**GOAL:** Rewrite everything in the listing below from the line containing "The image size is (2132, 1657)." down to the line containing "pos(124,701)", swapping "FAQ" for "Contact" and leaving the rest untouched; give only those lines.
+++++
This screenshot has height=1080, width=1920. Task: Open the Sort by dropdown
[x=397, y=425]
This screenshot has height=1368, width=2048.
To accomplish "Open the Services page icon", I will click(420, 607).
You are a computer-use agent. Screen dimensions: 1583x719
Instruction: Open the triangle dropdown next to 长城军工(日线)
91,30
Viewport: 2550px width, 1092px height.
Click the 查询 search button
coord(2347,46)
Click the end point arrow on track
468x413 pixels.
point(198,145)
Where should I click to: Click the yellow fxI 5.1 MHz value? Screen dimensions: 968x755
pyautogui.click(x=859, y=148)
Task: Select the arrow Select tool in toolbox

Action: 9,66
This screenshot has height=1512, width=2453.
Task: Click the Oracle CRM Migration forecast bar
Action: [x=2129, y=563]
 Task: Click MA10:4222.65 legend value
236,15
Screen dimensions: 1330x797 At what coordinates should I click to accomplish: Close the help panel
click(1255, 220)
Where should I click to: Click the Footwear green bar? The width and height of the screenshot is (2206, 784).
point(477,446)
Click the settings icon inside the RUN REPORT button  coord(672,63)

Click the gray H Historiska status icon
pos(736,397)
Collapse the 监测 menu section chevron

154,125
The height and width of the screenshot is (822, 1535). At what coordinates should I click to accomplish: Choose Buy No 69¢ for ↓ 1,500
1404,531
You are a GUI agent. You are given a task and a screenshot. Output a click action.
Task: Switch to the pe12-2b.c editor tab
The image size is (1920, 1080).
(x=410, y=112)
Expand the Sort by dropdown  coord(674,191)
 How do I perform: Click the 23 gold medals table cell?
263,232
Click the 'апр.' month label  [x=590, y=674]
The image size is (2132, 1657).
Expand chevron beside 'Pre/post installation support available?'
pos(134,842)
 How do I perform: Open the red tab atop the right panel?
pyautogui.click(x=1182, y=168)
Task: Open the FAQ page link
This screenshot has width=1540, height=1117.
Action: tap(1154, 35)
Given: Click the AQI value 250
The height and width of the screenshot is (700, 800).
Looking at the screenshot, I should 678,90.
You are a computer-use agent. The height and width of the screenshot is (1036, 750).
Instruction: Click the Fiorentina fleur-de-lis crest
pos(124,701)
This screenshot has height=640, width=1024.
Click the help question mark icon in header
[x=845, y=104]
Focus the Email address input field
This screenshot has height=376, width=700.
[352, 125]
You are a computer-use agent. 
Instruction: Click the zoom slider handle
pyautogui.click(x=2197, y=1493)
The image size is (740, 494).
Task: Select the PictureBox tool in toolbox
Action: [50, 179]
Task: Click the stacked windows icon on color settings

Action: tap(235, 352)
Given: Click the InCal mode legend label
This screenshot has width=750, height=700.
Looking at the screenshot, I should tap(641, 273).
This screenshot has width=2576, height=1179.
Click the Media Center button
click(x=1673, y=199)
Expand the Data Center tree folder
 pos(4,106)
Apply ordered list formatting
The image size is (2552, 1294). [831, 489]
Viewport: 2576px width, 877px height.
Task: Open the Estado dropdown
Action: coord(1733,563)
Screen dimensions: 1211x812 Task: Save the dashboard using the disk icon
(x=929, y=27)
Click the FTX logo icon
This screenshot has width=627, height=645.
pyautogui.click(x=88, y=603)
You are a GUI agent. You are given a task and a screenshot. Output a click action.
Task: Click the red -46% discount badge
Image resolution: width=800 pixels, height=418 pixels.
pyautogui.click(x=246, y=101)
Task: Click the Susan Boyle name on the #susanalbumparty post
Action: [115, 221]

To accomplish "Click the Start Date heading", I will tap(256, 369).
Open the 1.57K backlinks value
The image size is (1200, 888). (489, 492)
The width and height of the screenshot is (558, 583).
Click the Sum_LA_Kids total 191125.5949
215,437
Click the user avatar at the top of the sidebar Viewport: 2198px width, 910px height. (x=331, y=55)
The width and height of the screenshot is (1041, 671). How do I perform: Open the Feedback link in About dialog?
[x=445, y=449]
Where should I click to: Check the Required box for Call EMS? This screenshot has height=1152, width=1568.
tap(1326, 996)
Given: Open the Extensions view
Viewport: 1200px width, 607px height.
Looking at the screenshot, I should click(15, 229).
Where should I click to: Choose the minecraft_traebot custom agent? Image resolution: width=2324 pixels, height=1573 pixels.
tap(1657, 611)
+++++
**EXERCISE RESPONSE:**
The image size is (2132, 1657).
Expand chevron beside 'Pre/post installation support available?'
pos(134,842)
 How do I perform: Open the red tab atop the right panel?
pyautogui.click(x=1182, y=168)
Task: Open the Contact page link
This screenshot has width=1540, height=1117.
Action: tap(1154, 35)
Given: Click the AQI value 250
The height and width of the screenshot is (700, 800).
Looking at the screenshot, I should 678,90.
You are a computer-use agent. The height and width of the screenshot is (1036, 750).
Instruction: Click the Fiorentina fleur-de-lis crest
pos(124,701)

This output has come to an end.